Приезжали мастера из северной Италии, Фьоре Фурлано деи Либери из Удино разговаривал с мастером Дёбрингером как равный с равным.
После того, как Фьоре выехал, а то было пасхальным воскресеньем тысяча триста восемьдесят шестого года, пришел послепасхальный понедельник, а потом был вторник, и утром, когда я уже выполнил свои обязанности, то есть убрал фехтовальный зал и зажег печи, так как той весной долго было холодно, мейстер Дёрингер пришел в зал с мечом в руке, встал передо мной, взял меч за лезвие и подал мне.
И так вот первый свой меч держал есмь.
И то был мой меч: тот самый, который выпустил из рук, умирая в первый раз, и тот самый, что был со мною до конца жизни моей. Мой меч.
С клинком длиной в три стопы, в один желоб и два дола тянутым, с крестовиной и рукоятью, каждая длиной в стопу, с оголовьем в форме шляпки гриба и украшенным крестом.
Священник ничего не сказал, только начал свои упражнения на растяжку.

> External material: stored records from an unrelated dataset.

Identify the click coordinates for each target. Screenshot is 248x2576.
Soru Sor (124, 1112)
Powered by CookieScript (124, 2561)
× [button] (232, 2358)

В тот день я тренировался уже с мечом, правда, для тренировок мейстер порекомендовал мне взять другой, тренировочный, с тупым краем: мой меч был заточен. Когда уже все ученики отправились по домам, священник прочитал свои псалмы, я вместе с ним, а потом Дёрингер принес снопик соломы, показал мне, как крепко обернуть его веревкой, чтобы получился крепкий соломенный тюк, как хорошенько намочить его водой; после чего поставил эту вязанку из соломы в зале, и мы начали тренировать рубящие удары.
Прошло много времени, прежде чем мой меч начал проходить через солому так, как меч Дёбрингера: он была словно обрезана бритвой, отдельные соломинки не поломаны, а плоскость, рассекающая тюк, ровная, словно столешница.
Но, в конце концов, я научился и этому.
Был год одна тысяча триста восемьдесят девятый; мне было девятнадцать лет, шесть стоп и восемь пальцев роста, и весил я восемь камней, то есть был я рослым и крепко сложенным молодым человеком, и вес этот состоял из костей и мышц, и вы не нашли бы в моем теле ни капельки жиру. Я носил длинные волосы, хотя подстригал их не слишком тщательно, лицо брил гладко, одевался же очень скромно, поскольку практически никаких собственных денег не имел. Зато у меня имелся меч и собственное послушное, молодое, упругое и на все способное тело. В Норемберке нашлось бы много гораздо лучших меня в искусстве меча, но вот в борьбе, если только в городе не пребывал как раз какой-нибудь мейстер, не было мне равных. И девки меня любили, любили на меня глядеть, как напрягаются мышцы на ногах и на гузне, под обтягивающими штанинами. Только вот сам я считал свой корень с принадлежностями весьма скромным, потому набивал гульфик тряпками, чтобы выглядеть получше.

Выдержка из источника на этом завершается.